**Goal of the exercise:**
Please set out the rows below as a numbered list, leaving out any blank lines.

### Records supplied

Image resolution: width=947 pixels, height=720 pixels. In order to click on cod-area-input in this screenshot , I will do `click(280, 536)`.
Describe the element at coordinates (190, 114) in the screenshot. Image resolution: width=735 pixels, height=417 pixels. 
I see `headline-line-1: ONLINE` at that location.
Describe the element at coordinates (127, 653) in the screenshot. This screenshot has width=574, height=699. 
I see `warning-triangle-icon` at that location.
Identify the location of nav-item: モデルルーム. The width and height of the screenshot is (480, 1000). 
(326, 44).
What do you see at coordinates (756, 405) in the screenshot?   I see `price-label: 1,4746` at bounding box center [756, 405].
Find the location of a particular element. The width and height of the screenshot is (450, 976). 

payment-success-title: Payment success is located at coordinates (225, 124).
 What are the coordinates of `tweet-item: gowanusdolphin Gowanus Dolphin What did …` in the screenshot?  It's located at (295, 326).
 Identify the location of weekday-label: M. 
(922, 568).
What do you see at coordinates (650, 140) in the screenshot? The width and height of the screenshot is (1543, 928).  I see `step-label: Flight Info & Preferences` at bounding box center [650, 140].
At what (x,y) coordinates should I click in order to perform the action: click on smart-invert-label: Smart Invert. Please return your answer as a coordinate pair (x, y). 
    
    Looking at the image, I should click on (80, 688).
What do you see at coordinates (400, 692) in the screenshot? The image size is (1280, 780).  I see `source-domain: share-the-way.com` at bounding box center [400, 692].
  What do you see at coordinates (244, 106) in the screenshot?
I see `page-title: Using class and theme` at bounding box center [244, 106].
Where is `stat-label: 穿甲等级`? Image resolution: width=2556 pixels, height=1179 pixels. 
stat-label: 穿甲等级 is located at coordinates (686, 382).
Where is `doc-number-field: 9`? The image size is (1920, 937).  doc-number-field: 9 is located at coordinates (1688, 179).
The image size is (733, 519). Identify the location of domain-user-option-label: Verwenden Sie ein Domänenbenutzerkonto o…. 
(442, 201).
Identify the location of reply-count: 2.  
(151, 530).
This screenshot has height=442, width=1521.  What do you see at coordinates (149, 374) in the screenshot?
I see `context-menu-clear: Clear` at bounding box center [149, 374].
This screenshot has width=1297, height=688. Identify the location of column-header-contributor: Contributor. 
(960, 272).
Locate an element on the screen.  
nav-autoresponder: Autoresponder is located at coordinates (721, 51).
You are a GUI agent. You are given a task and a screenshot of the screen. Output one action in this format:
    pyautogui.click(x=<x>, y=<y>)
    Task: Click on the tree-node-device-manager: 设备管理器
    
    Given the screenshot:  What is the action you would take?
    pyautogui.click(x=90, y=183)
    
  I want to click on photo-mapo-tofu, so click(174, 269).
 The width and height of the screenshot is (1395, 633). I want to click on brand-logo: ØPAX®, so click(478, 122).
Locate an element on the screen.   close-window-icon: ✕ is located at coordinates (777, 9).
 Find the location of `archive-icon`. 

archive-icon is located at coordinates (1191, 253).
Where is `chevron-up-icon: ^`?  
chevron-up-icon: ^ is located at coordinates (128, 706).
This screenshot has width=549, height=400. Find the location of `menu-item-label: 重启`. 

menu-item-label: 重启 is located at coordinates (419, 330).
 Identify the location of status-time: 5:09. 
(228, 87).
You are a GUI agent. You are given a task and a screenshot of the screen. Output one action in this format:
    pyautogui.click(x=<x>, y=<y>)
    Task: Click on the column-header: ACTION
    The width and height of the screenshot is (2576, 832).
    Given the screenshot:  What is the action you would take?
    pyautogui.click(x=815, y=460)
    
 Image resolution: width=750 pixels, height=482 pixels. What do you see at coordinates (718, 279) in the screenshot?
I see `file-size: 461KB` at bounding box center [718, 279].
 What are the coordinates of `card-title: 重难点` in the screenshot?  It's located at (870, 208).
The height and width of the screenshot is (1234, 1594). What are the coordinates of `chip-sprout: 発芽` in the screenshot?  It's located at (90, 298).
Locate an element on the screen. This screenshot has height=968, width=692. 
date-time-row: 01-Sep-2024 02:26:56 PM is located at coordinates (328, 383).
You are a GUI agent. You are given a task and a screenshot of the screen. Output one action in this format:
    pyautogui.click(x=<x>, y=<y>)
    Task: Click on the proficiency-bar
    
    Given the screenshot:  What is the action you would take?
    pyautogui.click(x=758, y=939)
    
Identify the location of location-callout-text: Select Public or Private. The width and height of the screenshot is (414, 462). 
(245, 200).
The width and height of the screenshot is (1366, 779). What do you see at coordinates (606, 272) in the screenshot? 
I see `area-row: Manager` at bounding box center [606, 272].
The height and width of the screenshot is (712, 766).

######

**Response:**
1. Image resolution: width=947 pixels, height=720 pixels. In order to click on cod-area-input in this screenshot , I will do `click(280, 536)`.
2. Describe the element at coordinates (190, 114) in the screenshot. Image resolution: width=735 pixels, height=417 pixels. 
3. I see `headline-line-1: ONLINE` at that location.
4. Describe the element at coordinates (127, 653) in the screenshot. This screenshot has width=574, height=699. 
5. I see `warning-triangle-icon` at that location.
6. Identify the location of nav-item: モデルルーム. The width and height of the screenshot is (480, 1000). 
7. (326, 44).
8. What do you see at coordinates (756, 405) in the screenshot?   I see `price-label: 1,4746` at bounding box center [756, 405].
9. Find the location of a particular element. The width and height of the screenshot is (450, 976). 
10. payment-success-title: Payment success is located at coordinates (225, 124).
11.  What are the coordinates of `tweet-item: gowanusdolphin Gowanus Dolphin What did …` in the screenshot?  It's located at (295, 326).
12.  Identify the location of weekday-label: M. 
13. (922, 568).
14. What do you see at coordinates (650, 140) in the screenshot? The width and height of the screenshot is (1543, 928).  I see `step-label: Flight Info & Preferences` at bounding box center [650, 140].
15. At what (x,y) coordinates should I click in order to perform the action: click on smart-invert-label: Smart Invert. Please return your answer as a coordinate pair (x, y). 
16.     Looking at the image, I should click on (80, 688).
17. What do you see at coordinates (400, 692) in the screenshot? The image size is (1280, 780).  I see `source-domain: share-the-way.com` at bounding box center [400, 692].
18.   What do you see at coordinates (244, 106) in the screenshot?
19. I see `page-title: Using class and theme` at bounding box center [244, 106].
20. Where is `stat-label: 穿甲等级`? Image resolution: width=2556 pixels, height=1179 pixels. 
21. stat-label: 穿甲等级 is located at coordinates (686, 382).
22. Where is `doc-number-field: 9`? The image size is (1920, 937).  doc-number-field: 9 is located at coordinates (1688, 179).
23. The image size is (733, 519). Identify the location of domain-user-option-label: Verwenden Sie ein Domänenbenutzerkonto o…. 
24. (442, 201).
25. Identify the location of reply-count: 2.  
26. (151, 530).
27. This screenshot has height=442, width=1521.  What do you see at coordinates (149, 374) in the screenshot?
28. I see `context-menu-clear: Clear` at bounding box center [149, 374].
29. This screenshot has width=1297, height=688. Identify the location of column-header-contributor: Contributor. 
30. (960, 272).
31. Locate an element on the screen.  
32. nav-autoresponder: Autoresponder is located at coordinates (721, 51).
33. You are a GUI agent. You are given a task and a screenshot of the screen. Output one action in this format:
34.     pyautogui.click(x=<x>, y=<y>)
35.     Task: Click on the tree-node-device-manager: 设备管理器
36.     Given the screenshot:  What is the action you would take?
37.     pyautogui.click(x=90, y=183)
38.   I want to click on photo-mapo-tofu, so click(174, 269).
39.  The width and height of the screenshot is (1395, 633). I want to click on brand-logo: ØPAX®, so click(478, 122).
40. Locate an element on the screen.   close-window-icon: ✕ is located at coordinates (777, 9).
41.  Find the location of `archive-icon`. 
42. archive-icon is located at coordinates (1191, 253).
43. Where is `chevron-up-icon: ^`?  
44. chevron-up-icon: ^ is located at coordinates (128, 706).
45. This screenshot has width=549, height=400. Find the location of `menu-item-label: 重启`. 
46. menu-item-label: 重启 is located at coordinates (419, 330).
47.  Identify the location of status-time: 5:09. 
48. (228, 87).
49. You are a GUI agent. You are given a task and a screenshot of the screen. Output one action in this format:
50.     pyautogui.click(x=<x>, y=<y>)
51.     Task: Click on the column-header: ACTION
52.     The width and height of the screenshot is (2576, 832).
53.     Given the screenshot:  What is the action you would take?
54.     pyautogui.click(x=815, y=460)
55.  Image resolution: width=750 pixels, height=482 pixels. What do you see at coordinates (718, 279) in the screenshot?
56. I see `file-size: 461KB` at bounding box center [718, 279].
57.  What are the coordinates of `card-title: 重难点` in the screenshot?  It's located at (870, 208).
58. The height and width of the screenshot is (1234, 1594). What are the coordinates of `chip-sprout: 発芽` in the screenshot?  It's located at (90, 298).
59. Locate an element on the screen. This screenshot has height=968, width=692. 
60. date-time-row: 01-Sep-2024 02:26:56 PM is located at coordinates (328, 383).
61. You are a GUI agent. You are given a task and a screenshot of the screen. Output one action in this format:
62.     pyautogui.click(x=<x>, y=<y>)
63.     Task: Click on the proficiency-bar
64.     Given the screenshot:  What is the action you would take?
65.     pyautogui.click(x=758, y=939)
66. Identify the location of location-callout-text: Select Public or Private. The width and height of the screenshot is (414, 462). 
67. (245, 200).
68. The width and height of the screenshot is (1366, 779). What do you see at coordinates (606, 272) in the screenshot? 
69. I see `area-row: Manager` at bounding box center [606, 272].
70. The height and width of the screenshot is (712, 766).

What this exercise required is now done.